> **Supplied records**:
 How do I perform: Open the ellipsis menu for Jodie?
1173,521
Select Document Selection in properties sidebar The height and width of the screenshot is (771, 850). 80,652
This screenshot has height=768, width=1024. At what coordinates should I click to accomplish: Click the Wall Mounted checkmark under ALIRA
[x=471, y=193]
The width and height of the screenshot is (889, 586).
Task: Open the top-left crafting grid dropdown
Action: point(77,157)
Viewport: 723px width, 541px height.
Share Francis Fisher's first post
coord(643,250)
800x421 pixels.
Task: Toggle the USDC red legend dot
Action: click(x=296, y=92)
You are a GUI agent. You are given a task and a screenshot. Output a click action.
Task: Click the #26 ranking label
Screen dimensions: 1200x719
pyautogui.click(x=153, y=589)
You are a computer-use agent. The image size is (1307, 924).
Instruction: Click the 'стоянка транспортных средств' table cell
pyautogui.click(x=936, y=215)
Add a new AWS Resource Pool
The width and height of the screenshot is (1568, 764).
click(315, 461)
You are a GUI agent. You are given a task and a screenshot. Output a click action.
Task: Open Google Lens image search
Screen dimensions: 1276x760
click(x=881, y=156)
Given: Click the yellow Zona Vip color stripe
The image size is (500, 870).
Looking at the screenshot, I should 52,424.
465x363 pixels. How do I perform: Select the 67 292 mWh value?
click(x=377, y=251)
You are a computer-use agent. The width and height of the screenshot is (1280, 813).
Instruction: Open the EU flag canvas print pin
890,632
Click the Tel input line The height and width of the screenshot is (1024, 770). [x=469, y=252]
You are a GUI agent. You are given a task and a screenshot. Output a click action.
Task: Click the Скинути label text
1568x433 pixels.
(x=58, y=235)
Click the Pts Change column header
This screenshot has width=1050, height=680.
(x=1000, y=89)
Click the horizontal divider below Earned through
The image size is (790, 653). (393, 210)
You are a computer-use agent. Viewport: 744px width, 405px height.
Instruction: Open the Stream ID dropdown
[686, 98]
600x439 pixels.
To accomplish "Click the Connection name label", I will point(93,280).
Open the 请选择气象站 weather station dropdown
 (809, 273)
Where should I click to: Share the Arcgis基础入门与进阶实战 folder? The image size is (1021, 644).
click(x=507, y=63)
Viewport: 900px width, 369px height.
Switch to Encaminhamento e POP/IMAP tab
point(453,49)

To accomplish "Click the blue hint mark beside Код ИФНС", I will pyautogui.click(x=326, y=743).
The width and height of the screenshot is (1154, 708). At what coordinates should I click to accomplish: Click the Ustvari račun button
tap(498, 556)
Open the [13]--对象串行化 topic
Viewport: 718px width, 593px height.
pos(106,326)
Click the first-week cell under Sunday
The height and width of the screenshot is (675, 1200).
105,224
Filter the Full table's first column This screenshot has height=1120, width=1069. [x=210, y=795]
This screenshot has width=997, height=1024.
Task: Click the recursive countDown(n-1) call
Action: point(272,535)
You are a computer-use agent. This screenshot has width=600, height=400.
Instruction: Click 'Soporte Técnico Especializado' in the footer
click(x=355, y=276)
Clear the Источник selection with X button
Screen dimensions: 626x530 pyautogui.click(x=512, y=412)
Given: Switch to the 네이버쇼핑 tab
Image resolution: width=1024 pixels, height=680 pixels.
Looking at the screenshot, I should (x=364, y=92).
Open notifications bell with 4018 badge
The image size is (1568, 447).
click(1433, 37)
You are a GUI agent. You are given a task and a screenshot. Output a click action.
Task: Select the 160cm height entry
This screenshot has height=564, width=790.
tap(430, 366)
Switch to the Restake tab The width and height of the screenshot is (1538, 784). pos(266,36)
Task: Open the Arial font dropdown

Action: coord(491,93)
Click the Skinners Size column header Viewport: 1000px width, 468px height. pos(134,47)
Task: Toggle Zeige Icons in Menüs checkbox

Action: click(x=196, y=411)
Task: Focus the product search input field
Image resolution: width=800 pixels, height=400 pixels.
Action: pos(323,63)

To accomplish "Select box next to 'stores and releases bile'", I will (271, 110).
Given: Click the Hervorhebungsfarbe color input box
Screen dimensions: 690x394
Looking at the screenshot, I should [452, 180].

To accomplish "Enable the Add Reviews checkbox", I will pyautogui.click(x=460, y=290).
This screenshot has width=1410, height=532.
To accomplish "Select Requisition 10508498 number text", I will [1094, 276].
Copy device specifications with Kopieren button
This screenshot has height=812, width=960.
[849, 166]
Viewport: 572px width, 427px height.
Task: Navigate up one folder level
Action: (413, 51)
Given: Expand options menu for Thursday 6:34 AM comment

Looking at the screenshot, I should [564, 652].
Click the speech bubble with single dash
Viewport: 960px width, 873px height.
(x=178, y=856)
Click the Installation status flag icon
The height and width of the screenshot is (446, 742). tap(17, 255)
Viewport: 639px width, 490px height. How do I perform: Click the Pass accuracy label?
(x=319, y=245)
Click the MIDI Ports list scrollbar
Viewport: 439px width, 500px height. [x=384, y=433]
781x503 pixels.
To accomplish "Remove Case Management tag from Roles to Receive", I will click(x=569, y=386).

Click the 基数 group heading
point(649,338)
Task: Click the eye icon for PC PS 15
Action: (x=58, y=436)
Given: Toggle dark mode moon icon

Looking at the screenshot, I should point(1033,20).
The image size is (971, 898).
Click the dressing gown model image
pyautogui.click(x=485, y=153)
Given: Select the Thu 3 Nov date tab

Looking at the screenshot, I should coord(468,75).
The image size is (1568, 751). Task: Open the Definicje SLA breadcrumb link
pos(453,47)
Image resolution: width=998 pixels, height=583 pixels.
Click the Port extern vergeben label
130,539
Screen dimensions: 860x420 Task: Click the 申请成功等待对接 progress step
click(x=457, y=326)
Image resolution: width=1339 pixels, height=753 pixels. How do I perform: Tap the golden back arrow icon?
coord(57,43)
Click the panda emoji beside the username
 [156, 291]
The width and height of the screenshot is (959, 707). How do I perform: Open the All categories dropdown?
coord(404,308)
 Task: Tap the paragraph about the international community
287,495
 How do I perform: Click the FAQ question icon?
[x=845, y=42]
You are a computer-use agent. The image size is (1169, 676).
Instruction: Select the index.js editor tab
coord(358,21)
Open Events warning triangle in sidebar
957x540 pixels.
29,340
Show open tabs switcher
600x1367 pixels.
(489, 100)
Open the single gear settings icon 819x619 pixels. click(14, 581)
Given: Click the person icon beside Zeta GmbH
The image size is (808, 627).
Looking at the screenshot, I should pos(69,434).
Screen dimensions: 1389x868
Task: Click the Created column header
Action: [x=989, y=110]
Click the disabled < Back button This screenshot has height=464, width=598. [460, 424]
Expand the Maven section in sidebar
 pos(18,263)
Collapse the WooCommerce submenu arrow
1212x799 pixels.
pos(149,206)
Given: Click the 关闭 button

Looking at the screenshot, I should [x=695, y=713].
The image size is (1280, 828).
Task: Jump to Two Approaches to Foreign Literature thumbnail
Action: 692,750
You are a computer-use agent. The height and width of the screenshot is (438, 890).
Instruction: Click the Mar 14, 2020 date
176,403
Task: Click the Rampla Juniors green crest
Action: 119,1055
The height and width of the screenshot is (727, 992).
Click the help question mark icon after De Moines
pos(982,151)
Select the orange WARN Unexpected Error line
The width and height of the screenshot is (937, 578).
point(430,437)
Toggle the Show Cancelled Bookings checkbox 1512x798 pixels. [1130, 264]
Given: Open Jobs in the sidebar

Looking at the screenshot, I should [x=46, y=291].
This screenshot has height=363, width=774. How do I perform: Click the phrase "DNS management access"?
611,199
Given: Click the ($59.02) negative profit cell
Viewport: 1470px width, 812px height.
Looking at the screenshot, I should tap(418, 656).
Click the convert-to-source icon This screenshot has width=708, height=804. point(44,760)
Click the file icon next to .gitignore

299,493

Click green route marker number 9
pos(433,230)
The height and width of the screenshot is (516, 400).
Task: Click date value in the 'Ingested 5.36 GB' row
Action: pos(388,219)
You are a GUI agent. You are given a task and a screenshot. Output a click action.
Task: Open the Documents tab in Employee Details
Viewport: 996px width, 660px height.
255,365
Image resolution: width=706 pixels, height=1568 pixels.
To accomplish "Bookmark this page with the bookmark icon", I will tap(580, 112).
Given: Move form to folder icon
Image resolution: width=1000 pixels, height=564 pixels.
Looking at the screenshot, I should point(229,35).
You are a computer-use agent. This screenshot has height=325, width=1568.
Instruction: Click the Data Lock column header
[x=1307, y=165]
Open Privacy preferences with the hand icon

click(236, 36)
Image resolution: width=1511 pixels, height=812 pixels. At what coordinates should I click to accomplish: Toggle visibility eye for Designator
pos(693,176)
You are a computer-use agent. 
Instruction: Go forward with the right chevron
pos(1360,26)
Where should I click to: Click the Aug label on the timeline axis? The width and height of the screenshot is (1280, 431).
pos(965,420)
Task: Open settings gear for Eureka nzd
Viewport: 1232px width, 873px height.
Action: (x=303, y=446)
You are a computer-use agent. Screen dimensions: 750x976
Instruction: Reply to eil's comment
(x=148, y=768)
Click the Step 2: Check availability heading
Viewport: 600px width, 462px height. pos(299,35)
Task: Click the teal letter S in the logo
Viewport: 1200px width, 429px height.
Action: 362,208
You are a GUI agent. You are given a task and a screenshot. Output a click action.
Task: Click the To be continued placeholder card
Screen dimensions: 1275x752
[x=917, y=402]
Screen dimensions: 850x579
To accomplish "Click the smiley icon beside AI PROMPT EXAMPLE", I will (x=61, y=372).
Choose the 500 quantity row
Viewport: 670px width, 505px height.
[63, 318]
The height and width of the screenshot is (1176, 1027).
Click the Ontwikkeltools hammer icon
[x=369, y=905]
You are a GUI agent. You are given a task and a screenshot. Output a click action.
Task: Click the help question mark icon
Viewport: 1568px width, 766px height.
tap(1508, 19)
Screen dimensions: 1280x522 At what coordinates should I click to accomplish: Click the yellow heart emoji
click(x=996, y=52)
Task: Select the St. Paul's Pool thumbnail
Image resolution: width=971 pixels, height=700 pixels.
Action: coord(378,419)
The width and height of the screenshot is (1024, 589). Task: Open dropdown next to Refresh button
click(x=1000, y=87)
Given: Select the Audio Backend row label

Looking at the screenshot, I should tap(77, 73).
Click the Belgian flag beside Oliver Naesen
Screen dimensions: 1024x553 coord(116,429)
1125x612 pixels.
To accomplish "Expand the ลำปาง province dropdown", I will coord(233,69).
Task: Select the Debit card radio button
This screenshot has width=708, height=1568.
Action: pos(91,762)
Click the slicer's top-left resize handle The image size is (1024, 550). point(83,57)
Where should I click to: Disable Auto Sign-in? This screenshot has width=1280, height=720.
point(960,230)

> **Exercise aim**:
In the data above, find the line that contains "Viewport: 723px width, 541px height.", then reproduce exactly every line from the first line through that line.

> **Finished task**:
 How do I perform: Open the ellipsis menu for Jodie?
1173,521
Select Document Selection in properties sidebar The height and width of the screenshot is (771, 850). 80,652
This screenshot has height=768, width=1024. At what coordinates should I click to accomplish: Click the Wall Mounted checkmark under ALIRA
[x=471, y=193]
The width and height of the screenshot is (889, 586).
Task: Open the top-left crafting grid dropdown
Action: point(77,157)
Viewport: 723px width, 541px height.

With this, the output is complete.